## Dataset excerpts:

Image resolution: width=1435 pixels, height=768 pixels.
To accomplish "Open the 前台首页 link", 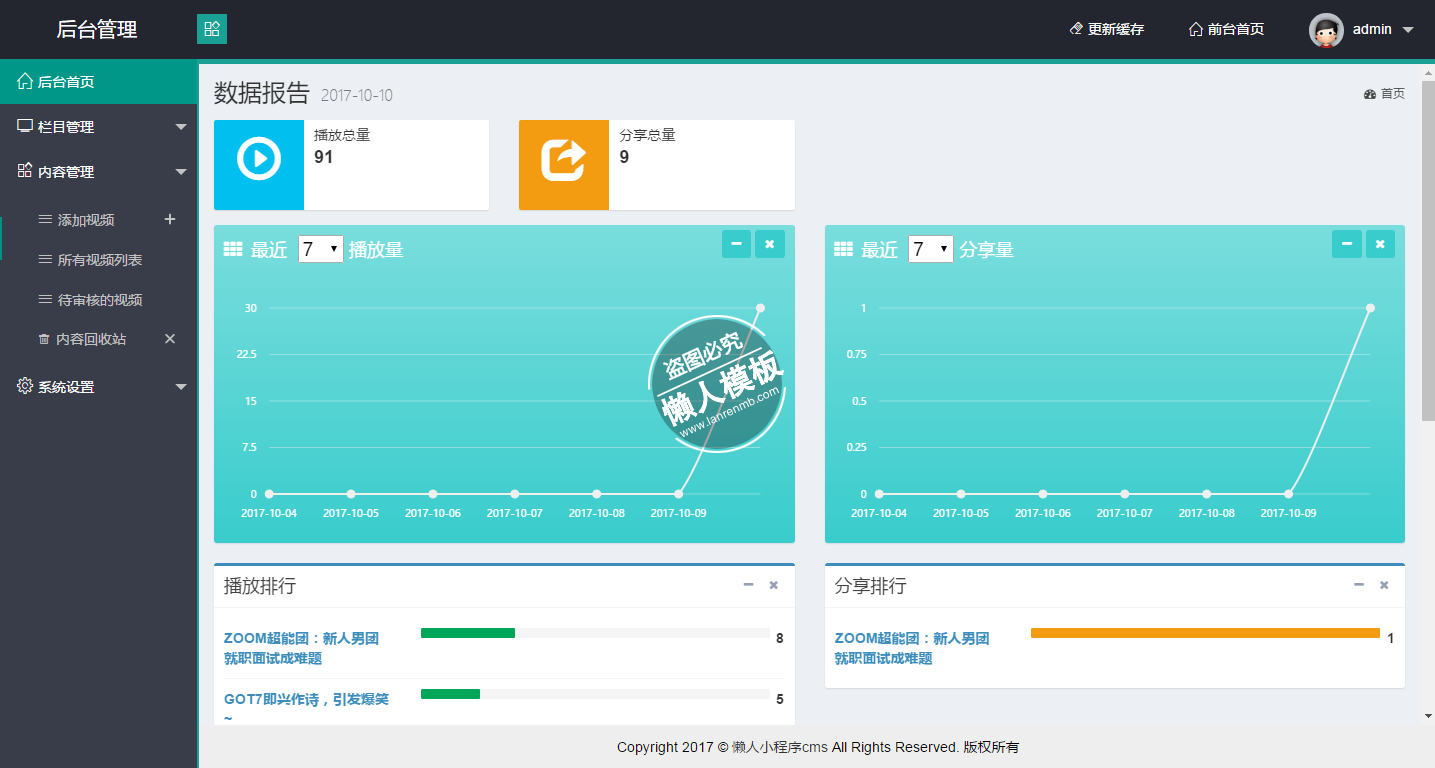I will pos(1226,30).
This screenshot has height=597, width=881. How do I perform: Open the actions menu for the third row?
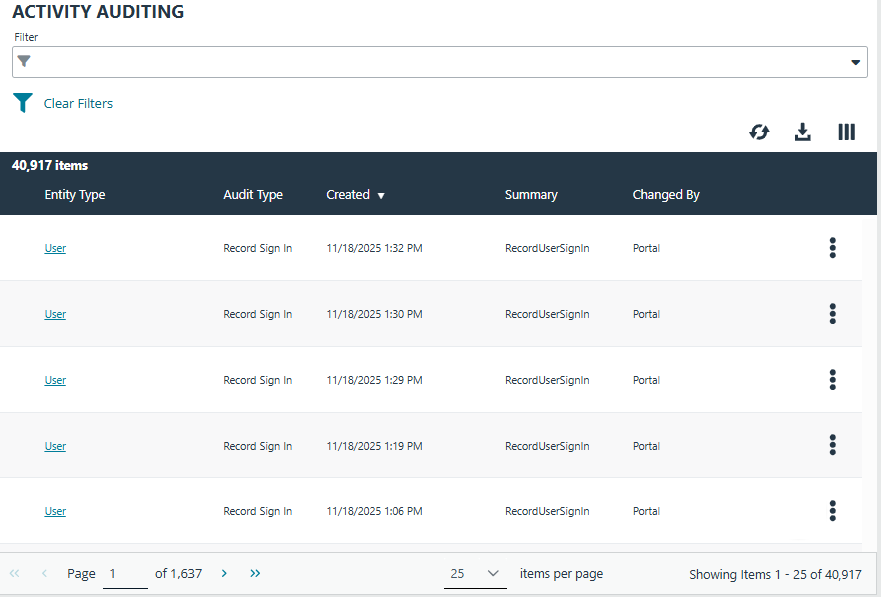click(832, 380)
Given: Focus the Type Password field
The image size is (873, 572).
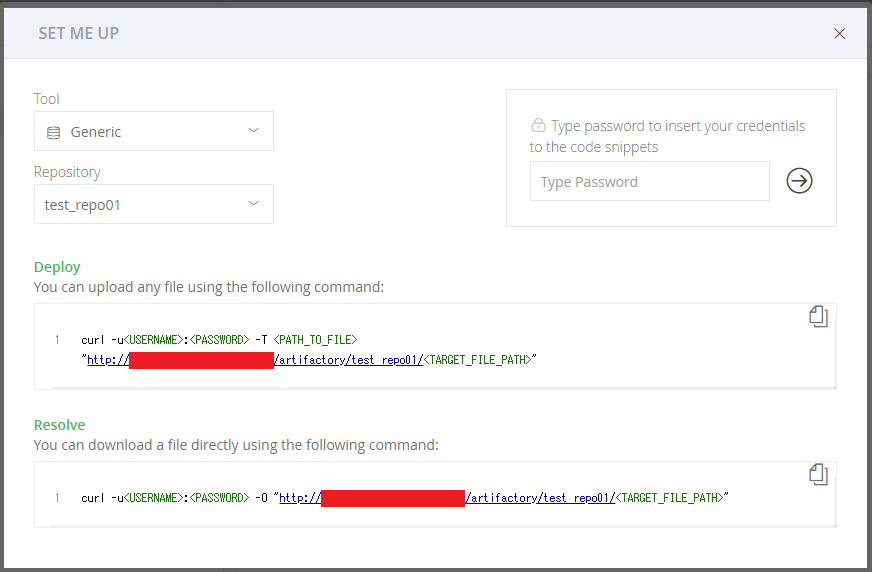Looking at the screenshot, I should coord(650,181).
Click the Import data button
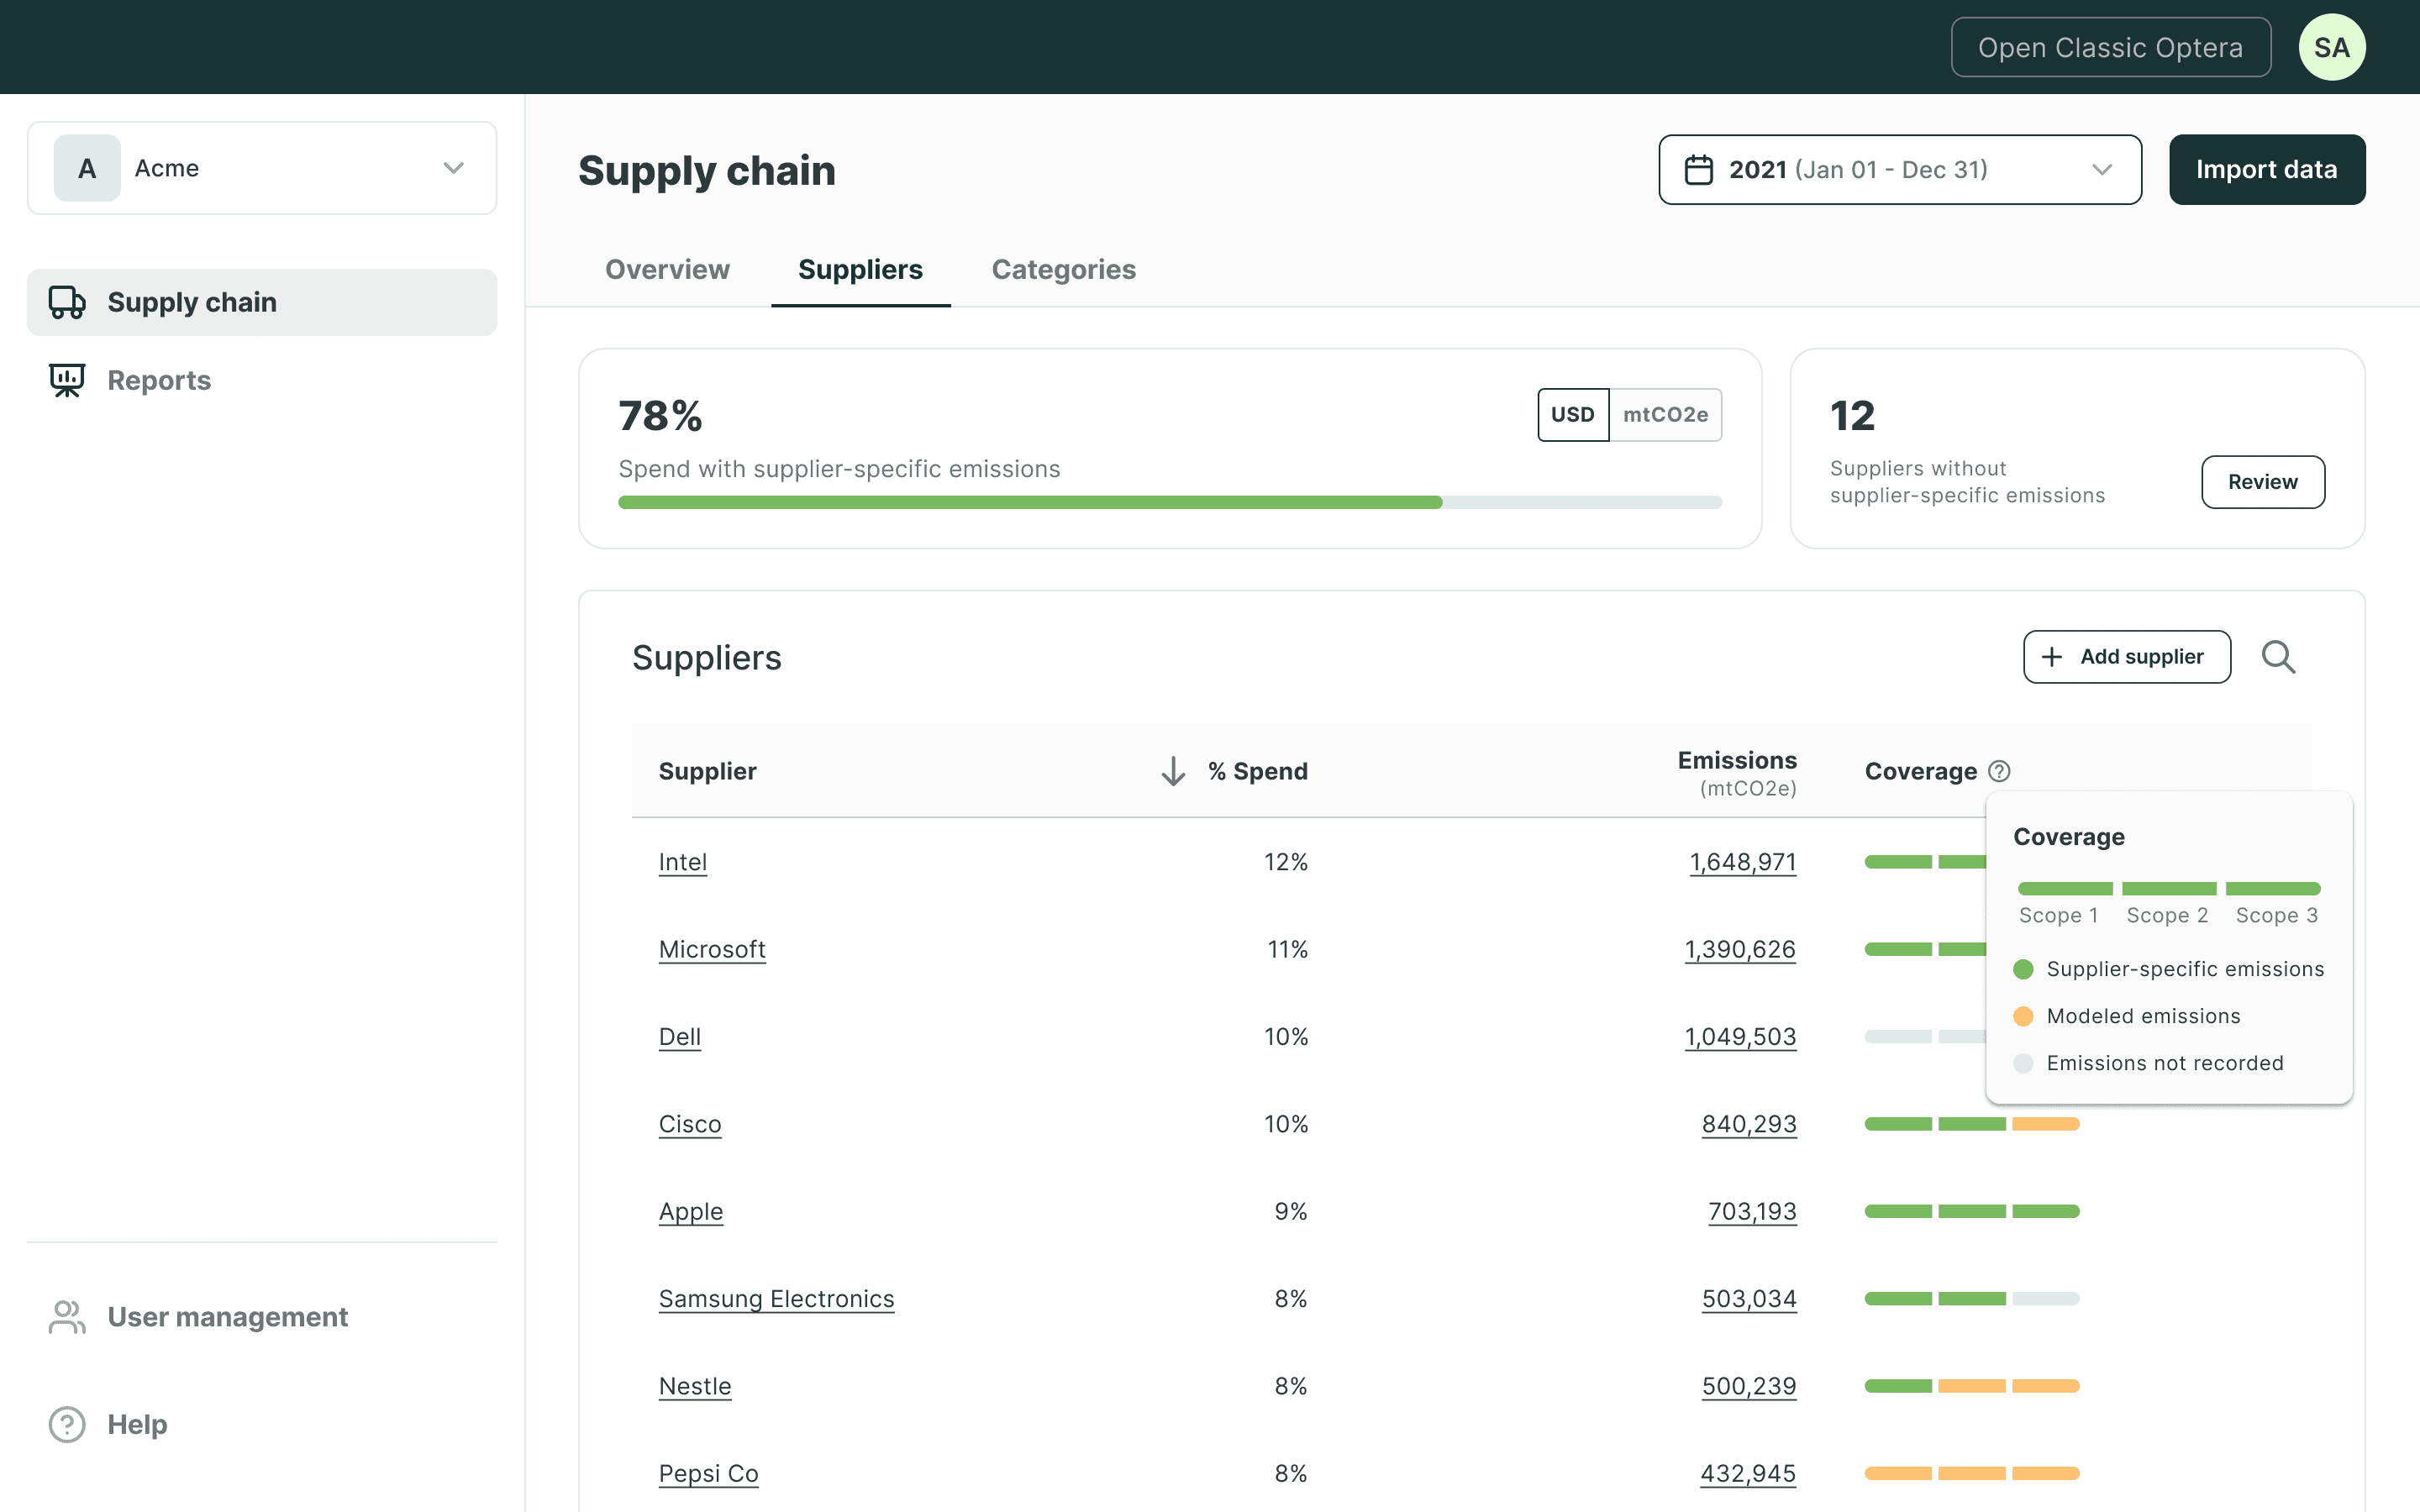The height and width of the screenshot is (1512, 2420). 2267,170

## Task instructions:
Leave out the pictures, and please output only the lines from the line that contains "Given: Focus the Type Password field" through the end of the data, both ends included.

## Answer below:
Given: Focus the Type Password field
The image size is (873, 572).
Looking at the screenshot, I should coord(650,181).
Click the Import data button
The height and width of the screenshot is (1512, 2420). 2267,170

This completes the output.